A bowling ball encounters a 0.760 m vertical rise on the way back to the ball rack, as the drawing illustrates. Ignore frictional losses and assume that the mass of the ball is distributed uniformly. The translational speed of the ball is 5.10 m/s at the bottom of the rise. Find the translational speed at the top.
1 m/s

Answer 1

Concepts and reasons

The main concept of this question is conservation of energy.

Initially, find the expression for initial and final kinetic energy of the ball. After that apply the law of conservation of the energy and solve for the transitional speed at the top.

Fundamentals

The kinetic energy ${K_t}$ of an object moving with velocity $v$ is given as follows:

${K_t} = \frac{1}{2}m{v^2}$

Here, $m$ is the mass of the object.

The rotational kinetic energy ${K_r}$ of an object rotating with angular velocity $\omega$ is given by following expression:

${K_r} = \frac{1}{2}I{\omega ^2}$

Here, $I$is the moment of inertia of the object.

The relation between rotational speed and linear speed is given as follows:

$v = r\omega$

The potential energy $U$ at height $h$ from the reference level is,

$U = mgh$

Here, $g$ is the acceleration due to gravity.

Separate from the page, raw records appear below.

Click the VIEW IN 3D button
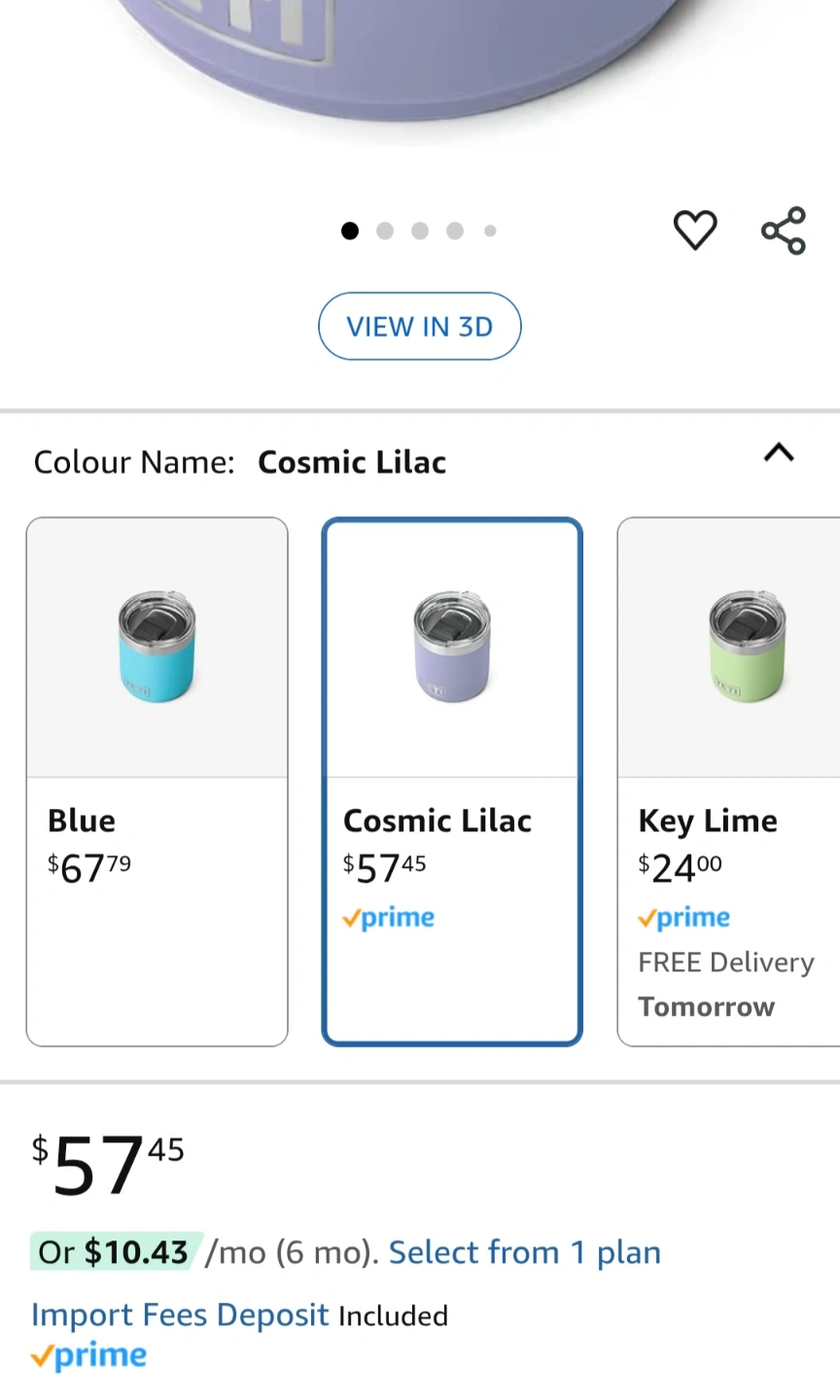The width and height of the screenshot is (840, 1400). 420,327
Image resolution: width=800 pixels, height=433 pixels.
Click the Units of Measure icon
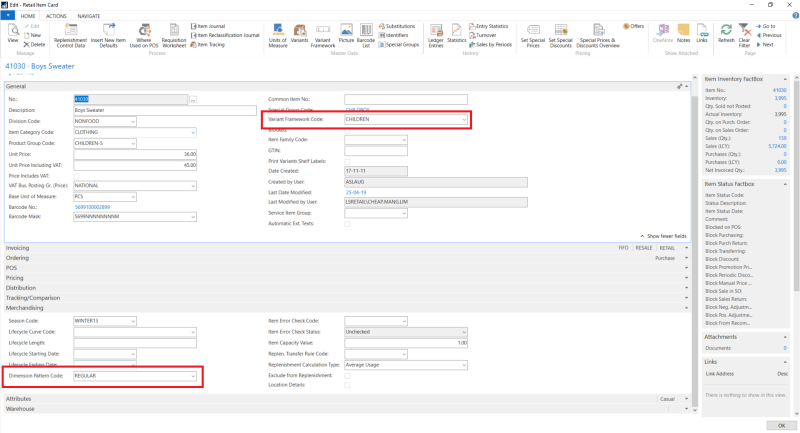[278, 37]
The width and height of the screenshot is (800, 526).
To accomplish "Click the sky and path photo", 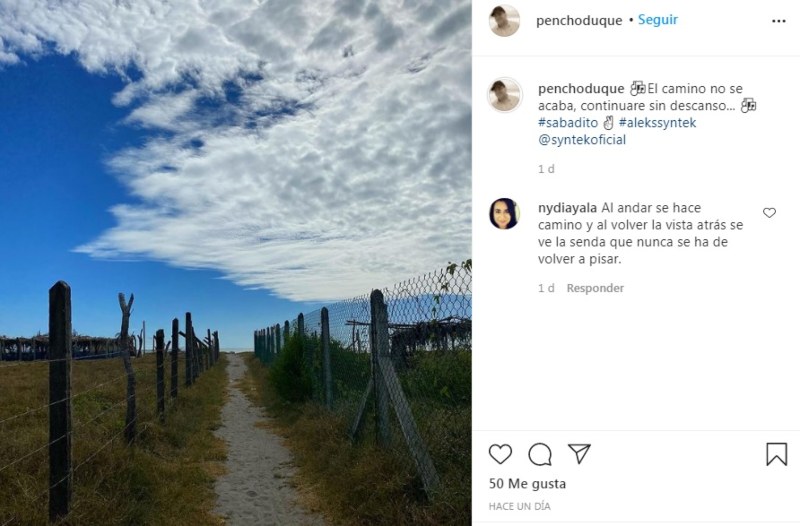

The moment of inertia $I$ of solid sphere is given by following expression:

$I = \frac{2}{5}m{r^2}$

Here, $r$is the radius of the sphere.

The initial kinetic energy of the ball is given as follows:

${E_i} = \frac{1}{2}{I_i}\omega _i^2 + \frac{1}{2}m{v^2} + mg{h_i}$

The relation between rotational speed $\omega$ and linear speed is given as follows:

$\omega = \frac{v}{r}$

The moment of inertia $I$ of solid sphere is given by following expression:

$I = \frac{2}{5}m{r^2}$

Substitute the expression for $I$ and $\omega$in the expression of kinetic energy as follows:

${E_i} = \frac{1}{2}\left( {\frac{2}{5}m{r^2}} \right){\left( {\frac{{{v_i}}}{r}} \right)^2} + \frac{1}{2}mv_i^2 + mg{h_i}$

On the same line, the expression for final kinetic energy is given as follows:

${E_f} = \frac{1}{2}\left( {\frac{2}{5}m{r^2}} \right){\left( {\frac{{{v_f}}}{r}} \right)^2} + \frac{1}{2}mv_f^2 + mg{h_f}$

Equate the expression for initial and final kinetic energy and solve for the final transitional speed as follows:

$\begin{array}{c}\\{E_i} = {E_f}\\\\\frac{1}{2}\left( {\frac{2}{5}m{r^2}} \right){\left( {\frac{{{v_i}}}{r}} \right)^2} + \frac{1}{2}mv_i^2 + mg{h_i} = \frac{1}{2}\left( {\frac{2}{5}m{r^2}} \right){\left( {\frac{{{v_f}}}{r}} \right)^2} + \frac{1}{2}mv_f^2 + mg{h_f}\\\\\frac{7}{{10}}v_i^2 + g{h_i} = \frac{7}{{10}}v_f^2 + g{h_f}\\\\v_f^2 = v_i^2 - \frac{{10}}{7}g\left( {{h_f} - {h_i}} \right)\\\end{array}$

The expression for the final transitional speed of the ball is,

${v_f} = \sqrt {v_i^2 + \frac{{10}}{7}g\left( {{h_i} - {h_f}} \right)}$

Substitute $5.10{\rm{ m/s}}$ for ${v_i}$ , $9.8{\rm{ m/}}{{\rm{s}}^2}$ for $g$ and $0.760{\rm{ m}}$ for ${h_f} - {h_i}$ as follows:

$\begin{array}{c}\\{v_f} = \sqrt {{{\left( {5.10{\rm{ m/s}}} \right)}^2} - \frac{{10}}{7}\left( {9.8{\rm{ m/}}{{\rm{s}}^2}} \right)\left( {0.760{\rm{ m}}} \right)} \\\\ = 3.92{\rm{ m/s}}\\\end{array}$

Ans:

The final transitional speed of the ball is $3.92{\rm{ m/s}}$.